Written instruction:
Rewrite all of the data below as a numbered list, one line per item, leaving out the blank lines.

Item coordinate data

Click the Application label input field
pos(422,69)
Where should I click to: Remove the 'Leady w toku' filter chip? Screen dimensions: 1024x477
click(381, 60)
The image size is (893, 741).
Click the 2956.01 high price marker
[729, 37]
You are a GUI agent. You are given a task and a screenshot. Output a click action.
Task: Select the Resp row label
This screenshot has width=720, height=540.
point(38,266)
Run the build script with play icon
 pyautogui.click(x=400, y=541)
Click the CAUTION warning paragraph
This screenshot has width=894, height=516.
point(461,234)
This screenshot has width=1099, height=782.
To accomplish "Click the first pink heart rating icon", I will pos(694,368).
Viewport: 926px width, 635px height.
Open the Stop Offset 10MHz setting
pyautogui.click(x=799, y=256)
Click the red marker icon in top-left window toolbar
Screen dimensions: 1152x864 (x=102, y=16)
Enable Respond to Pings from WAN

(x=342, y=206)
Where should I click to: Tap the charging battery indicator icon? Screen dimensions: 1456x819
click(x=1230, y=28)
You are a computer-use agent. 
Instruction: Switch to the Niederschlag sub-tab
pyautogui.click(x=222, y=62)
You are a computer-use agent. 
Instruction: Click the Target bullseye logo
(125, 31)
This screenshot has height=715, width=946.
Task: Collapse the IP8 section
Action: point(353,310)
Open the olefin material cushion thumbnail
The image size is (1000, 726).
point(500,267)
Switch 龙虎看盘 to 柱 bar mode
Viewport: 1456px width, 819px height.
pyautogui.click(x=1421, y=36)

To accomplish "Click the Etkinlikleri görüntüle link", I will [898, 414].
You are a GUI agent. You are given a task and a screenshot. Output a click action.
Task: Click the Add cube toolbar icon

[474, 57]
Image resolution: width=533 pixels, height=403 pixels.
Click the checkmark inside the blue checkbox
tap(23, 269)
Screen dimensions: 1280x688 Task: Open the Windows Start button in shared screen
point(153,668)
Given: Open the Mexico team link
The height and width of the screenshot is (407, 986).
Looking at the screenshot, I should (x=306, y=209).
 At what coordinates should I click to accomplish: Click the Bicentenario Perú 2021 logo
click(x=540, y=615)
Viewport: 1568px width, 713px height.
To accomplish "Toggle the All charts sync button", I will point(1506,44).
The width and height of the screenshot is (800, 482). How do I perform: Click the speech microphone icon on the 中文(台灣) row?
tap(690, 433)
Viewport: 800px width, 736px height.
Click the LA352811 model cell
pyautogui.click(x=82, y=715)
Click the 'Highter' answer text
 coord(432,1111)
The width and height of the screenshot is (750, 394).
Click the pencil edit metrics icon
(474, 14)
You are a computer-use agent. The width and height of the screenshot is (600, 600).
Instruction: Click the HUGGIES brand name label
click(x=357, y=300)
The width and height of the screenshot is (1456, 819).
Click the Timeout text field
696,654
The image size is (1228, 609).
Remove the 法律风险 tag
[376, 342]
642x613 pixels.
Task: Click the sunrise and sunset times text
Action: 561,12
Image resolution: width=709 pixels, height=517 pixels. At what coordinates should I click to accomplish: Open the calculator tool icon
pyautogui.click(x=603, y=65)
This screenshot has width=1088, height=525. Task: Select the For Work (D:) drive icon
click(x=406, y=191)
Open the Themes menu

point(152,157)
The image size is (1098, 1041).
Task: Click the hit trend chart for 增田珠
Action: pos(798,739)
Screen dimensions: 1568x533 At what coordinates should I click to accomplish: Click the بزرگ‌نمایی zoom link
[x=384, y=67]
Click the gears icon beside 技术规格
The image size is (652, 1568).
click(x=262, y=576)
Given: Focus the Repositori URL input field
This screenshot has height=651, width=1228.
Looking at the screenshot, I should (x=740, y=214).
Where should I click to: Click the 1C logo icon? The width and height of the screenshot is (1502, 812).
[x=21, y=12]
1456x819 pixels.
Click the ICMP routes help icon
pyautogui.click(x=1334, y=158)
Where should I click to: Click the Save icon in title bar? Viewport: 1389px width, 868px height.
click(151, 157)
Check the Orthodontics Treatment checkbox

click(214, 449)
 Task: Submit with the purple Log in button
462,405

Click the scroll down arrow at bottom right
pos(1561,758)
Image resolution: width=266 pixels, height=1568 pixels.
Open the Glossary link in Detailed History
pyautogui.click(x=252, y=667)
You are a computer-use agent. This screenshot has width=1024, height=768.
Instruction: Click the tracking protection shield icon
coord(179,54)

The completed task:
1. Click the Application label input field
2. pos(422,69)
3. Where should I click to: Remove the 'Leady w toku' filter chip? Screen dimensions: 1024x477
4. click(381, 60)
5. The image size is (893, 741).
6. Click the 2956.01 high price marker
7. [729, 37]
8. You are a GUI agent. You are given a task and a screenshot. Output a click action.
9. Task: Select the Resp row label
10. This screenshot has width=720, height=540.
11. point(38,266)
12. Run the build script with play icon
13.  pyautogui.click(x=400, y=541)
14. Click the CAUTION warning paragraph
15. This screenshot has width=894, height=516.
16. point(461,234)
17. This screenshot has width=1099, height=782.
18. To accomplish "Click the first pink heart rating icon", I will pos(694,368).
19. Viewport: 926px width, 635px height.
20. Open the Stop Offset 10MHz setting
21. pyautogui.click(x=799, y=256)
22. Click the red marker icon in top-left window toolbar
23. Screen dimensions: 1152x864 (x=102, y=16)
24. Enable Respond to Pings from WAN
25. (x=342, y=206)
26. Where should I click to: Tap the charging battery indicator icon? Screen dimensions: 1456x819
27. click(x=1230, y=28)
28. You are a computer-use agent. 
29. Instruction: Switch to the Niederschlag sub-tab
30. pyautogui.click(x=222, y=62)
31. You are a computer-use agent. 
32. Instruction: Click the Target bullseye logo
33. (125, 31)
34. This screenshot has height=715, width=946.
35. Task: Collapse the IP8 section
36. Action: point(353,310)
37. Open the olefin material cushion thumbnail
38. The image size is (1000, 726).
39. point(500,267)
40. Switch 龙虎看盘 to 柱 bar mode
41. Viewport: 1456px width, 819px height.
42. pyautogui.click(x=1421, y=36)
43. To accomplish "Click the Etkinlikleri görüntüle link", I will [898, 414].
44. You are a GUI agent. You are given a task and a screenshot. Output a click action.
45. Task: Click the Add cube toolbar icon
46. [474, 57]
47. Image resolution: width=533 pixels, height=403 pixels.
48. Click the checkmark inside the blue checkbox
49. tap(23, 269)
50. Screen dimensions: 1280x688 Task: Open the Windows Start button in shared screen
51. point(153,668)
52. Given: Open the Mexico team link
53. The height and width of the screenshot is (407, 986).
54. Looking at the screenshot, I should (x=306, y=209).
55.  At what coordinates should I click to accomplish: Click the Bicentenario Perú 2021 logo
56. click(x=540, y=615)
57. Viewport: 1568px width, 713px height.
58. To accomplish "Toggle the All charts sync button", I will point(1506,44).
59. The width and height of the screenshot is (800, 482). How do I perform: Click the speech microphone icon on the 中文(台灣) row?
60. tap(690, 433)
61. Viewport: 800px width, 736px height.
62. Click the LA352811 model cell
63. pyautogui.click(x=82, y=715)
64. Click the 'Highter' answer text
65.  coord(432,1111)
66. The width and height of the screenshot is (750, 394).
67. Click the pencil edit metrics icon
68. (474, 14)
69. You are a computer-use agent. The width and height of the screenshot is (600, 600).
70. Instruction: Click the HUGGIES brand name label
71. click(x=357, y=300)
72. The width and height of the screenshot is (1456, 819).
73. Click the Timeout text field
74. 696,654
75. The image size is (1228, 609).
76. Remove the 法律风险 tag
77. [376, 342]
78. 642x613 pixels.
79. Task: Click the sunrise and sunset times text
80. Action: 561,12
81. Image resolution: width=709 pixels, height=517 pixels. At what coordinates should I click to accomplish: Open the calculator tool icon
82. pyautogui.click(x=603, y=65)
83. This screenshot has width=1088, height=525. Task: Select the For Work (D:) drive icon
84. click(x=406, y=191)
85. Open the Themes menu
86. point(152,157)
87. The image size is (1098, 1041).
88. Task: Click the hit trend chart for 增田珠
89. Action: pos(798,739)
90. Screen dimensions: 1568x533 At what coordinates should I click to accomplish: Click the بزرگ‌نمایی zoom link
91. [x=384, y=67]
92. Click the gears icon beside 技术规格
93. The image size is (652, 1568).
94. click(x=262, y=576)
95. Given: Focus the Repositori URL input field
96. This screenshot has height=651, width=1228.
97. Looking at the screenshot, I should (x=740, y=214).
98. Where should I click to: Click the 1C logo icon? The width and height of the screenshot is (1502, 812).
99. [x=21, y=12]
100. 1456x819 pixels.
101. Click the ICMP routes help icon
102. pyautogui.click(x=1334, y=158)
103. Where should I click to: Click the Save icon in title bar? Viewport: 1389px width, 868px height.
104. click(151, 157)
105. Check the Orthodontics Treatment checkbox
106. click(214, 449)
107.  Task: Submit with the purple Log in button
108. 462,405
109. Click the scroll down arrow at bottom right
110. pos(1561,758)
111. Image resolution: width=266 pixels, height=1568 pixels.
112. Open the Glossary link in Detailed History
113. pyautogui.click(x=252, y=667)
114. You are a computer-use agent. This screenshot has width=1024, height=768.
115. Instruction: Click the tracking protection shield icon
116. coord(179,54)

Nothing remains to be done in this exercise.